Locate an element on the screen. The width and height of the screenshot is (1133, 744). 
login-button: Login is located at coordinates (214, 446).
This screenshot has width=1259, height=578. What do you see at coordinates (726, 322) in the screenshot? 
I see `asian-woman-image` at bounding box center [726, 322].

________

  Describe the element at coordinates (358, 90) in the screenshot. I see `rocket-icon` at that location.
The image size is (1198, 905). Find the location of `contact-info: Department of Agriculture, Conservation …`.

________

*WORK ITEM*:
Rewrite the records as a numbered list, starting at the line that contains "Locate an element" and ending after the line that contains "center [726, 322].". Omit any blank lines.

*ANSWER TO THIS EXERCISE*:
1. Locate an element on the screen. The width and height of the screenshot is (1133, 744). 
2. login-button: Login is located at coordinates (214, 446).
3. This screenshot has width=1259, height=578. What do you see at coordinates (726, 322) in the screenshot? 
4. I see `asian-woman-image` at bounding box center [726, 322].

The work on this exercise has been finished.